Este enfraquecimento do direito à reintegração terá impactos significativos para as mulheres, que continuam a ser alvo preferencial de despedimentos abusivos ligados à gravidez, à maternidade e cuidados familiares. Ao abrir a porta a práticas em que a entidade empregadora se limita a pagar uma compensação para afastar trabalhadoras consideradas “menos convenientes”, a proposta agrava o risco de exclusão feminina do mercado de trabalho, empurrando muitas mulheres para o trabalho doméstico e de cuidado não remunerado. 

 

Conclusão:

A análise das alterações propostas ao Código do Trabalho evidencia um retrocesso preocupante na proteção das trabalhadoras e na promoção da igualdade entre mulheres e homens. As mudanças relativas à amamentação, ao trabalho flexível, à licença parental e ao luto gestacional reduzem direitos específicos que asseguravam corresponsabilidade parental, proteção da saúde materna e equilíbrio entre vida profissional e familiar.
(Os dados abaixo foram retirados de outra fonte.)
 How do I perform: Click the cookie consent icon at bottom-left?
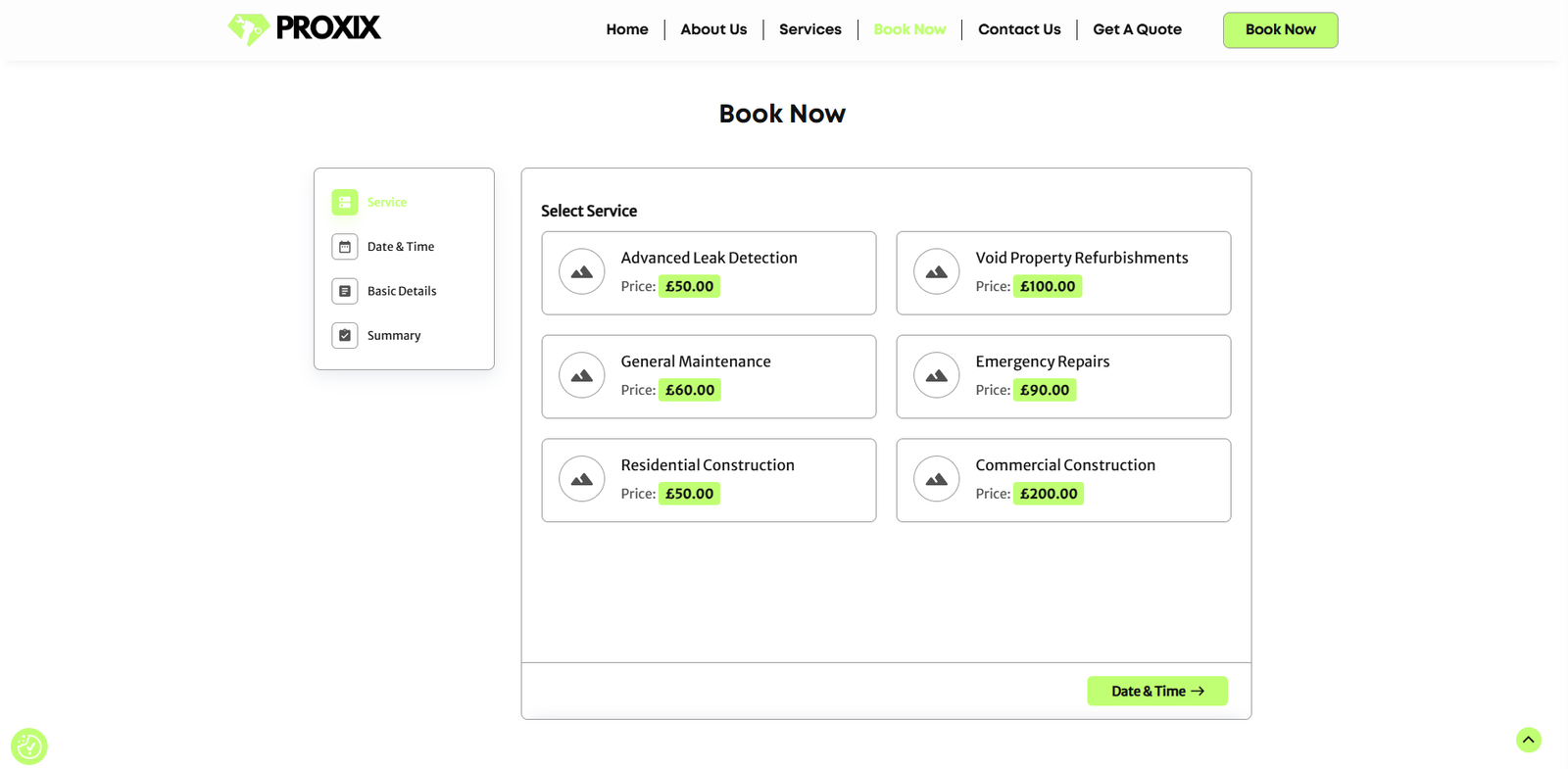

A revogação das sanções contra o trabalho não declarado fragiliza ainda mais a proteção laboral, afetando desproporcionalmente as mulheres e dificultando o acesso a direitos económicos e sociais básicos e consequentemente a sua autodeterminação.
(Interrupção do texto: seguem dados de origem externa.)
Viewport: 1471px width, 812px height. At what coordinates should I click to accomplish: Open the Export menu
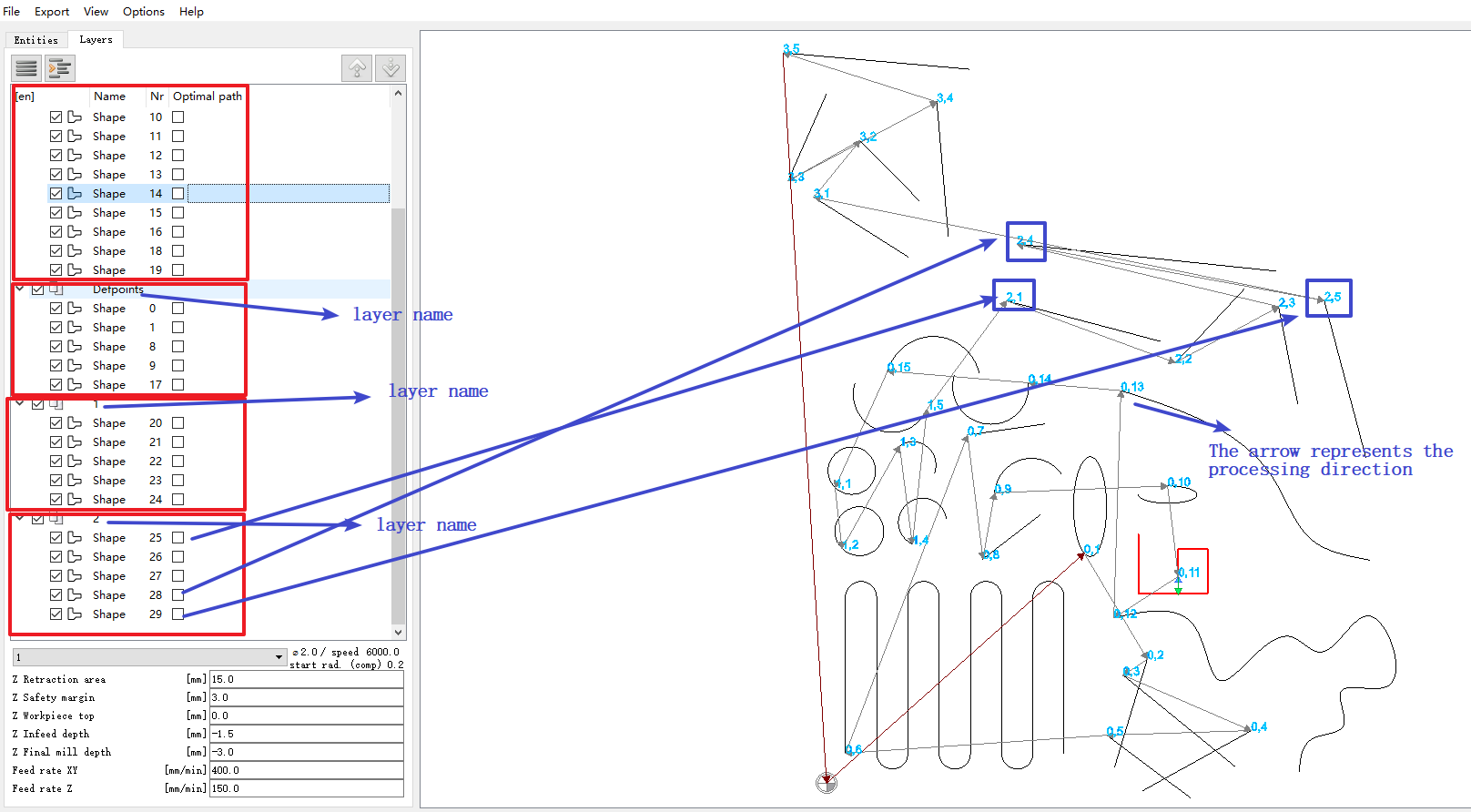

Estas alterações, para aém de não promoverem a igualdade entre mulheres e homens – art. 9º da CRP – entram em tensão com outras disposições constitucionais já mencionadas e com os compromissos internacionais assumidos por Portugal, nomeadamente a CEDAW e a Plataforma de Ação de Pequim, que destacam a necessidade de garantir igualdade de oportunidades, corresponsabilidade no cuidado familiar e acesso equitativo a recursos económicos. A implementação das propostas, tal como se encontram, pode aumentar desigualdades entre mulheres e homens, enfraquecer direitos fundamentais e limitar o avanço rumo a um mercado de trabalho mais justo e inclusivo.

A Plataforma Portuguesa para os Direitos das Mulheres considera urgente que o Estado reveja estas medidas, reforçando a proteção das mulheres, promovendo a igualdade efetiva entre progenitores e garantindo condições laborais compatíveis com a Constituição da República e com os compromissos internacionais de Portugal.